[TASK TO COMPLETE] What are the lines from the one containing "1053x552 pixels. How" through the last line of the records below? Return them exactly, leaving out pictures.

== MATERIALS PROVIDED

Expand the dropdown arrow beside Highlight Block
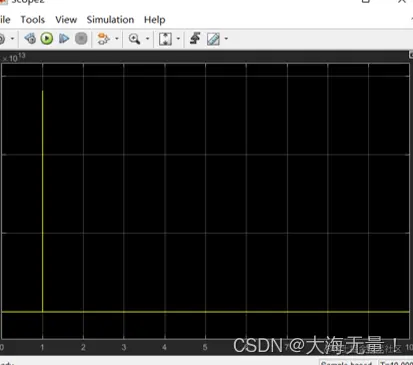The image size is (413, 365). point(117,39)
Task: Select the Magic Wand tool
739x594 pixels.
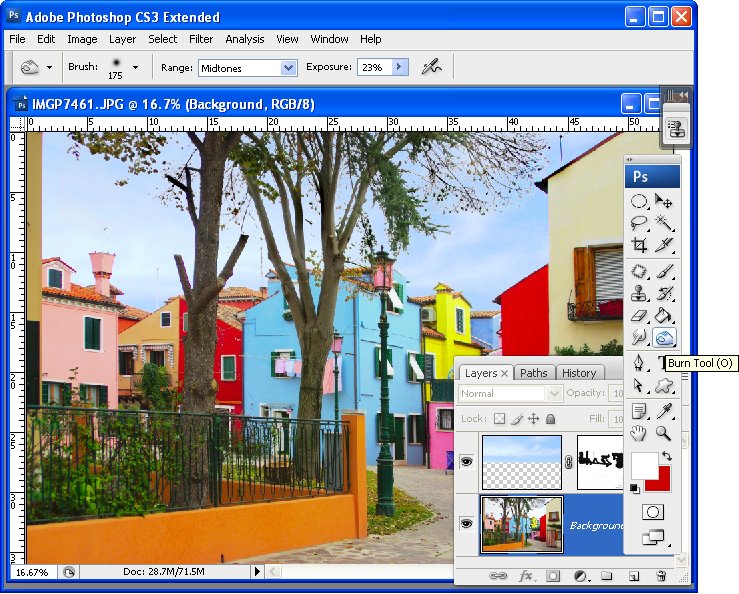Action: click(x=664, y=223)
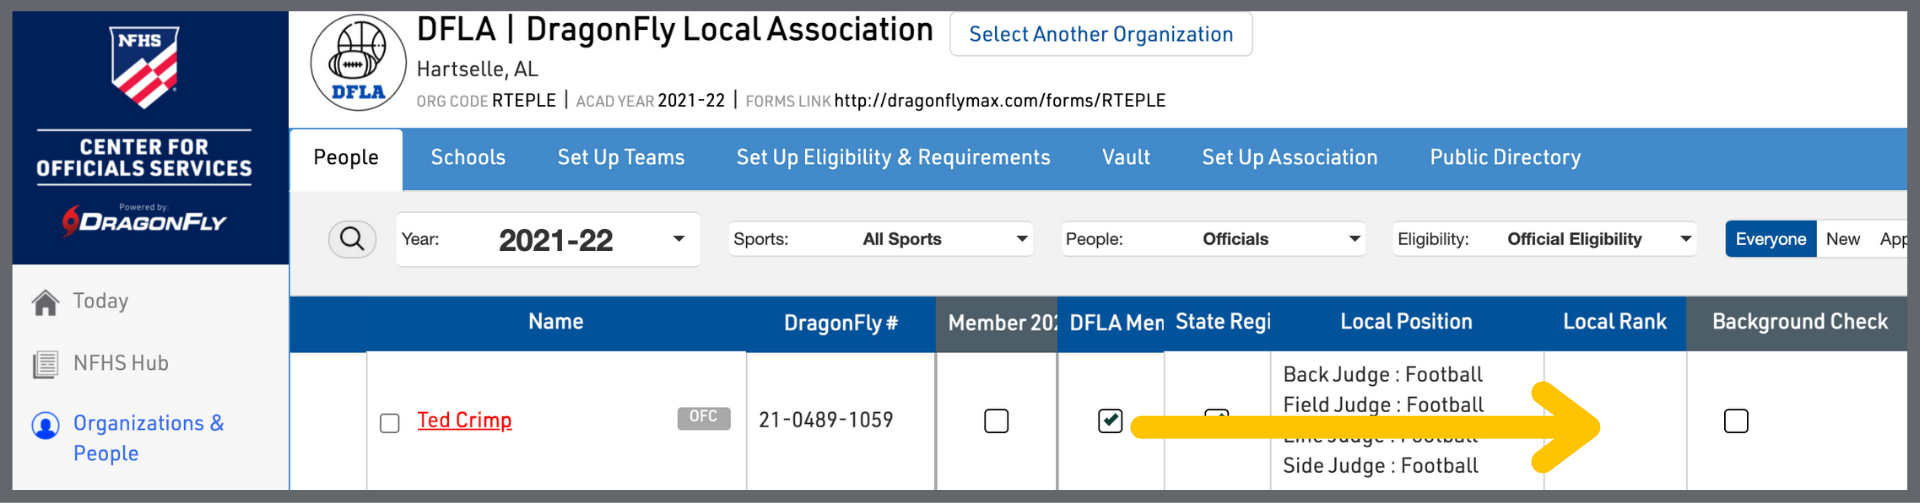Select the checkbox beside Ted Crimp

tap(390, 423)
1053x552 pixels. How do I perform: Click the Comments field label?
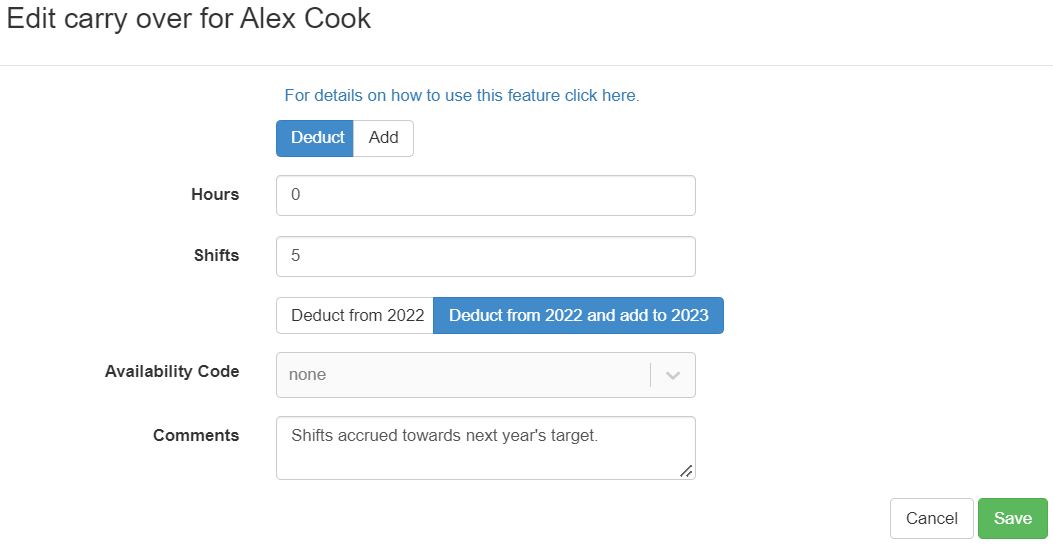(x=196, y=436)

====

[WRITTEN REPLY]
1053x552 pixels. How do I perform: Click the Comments field label?
(x=196, y=436)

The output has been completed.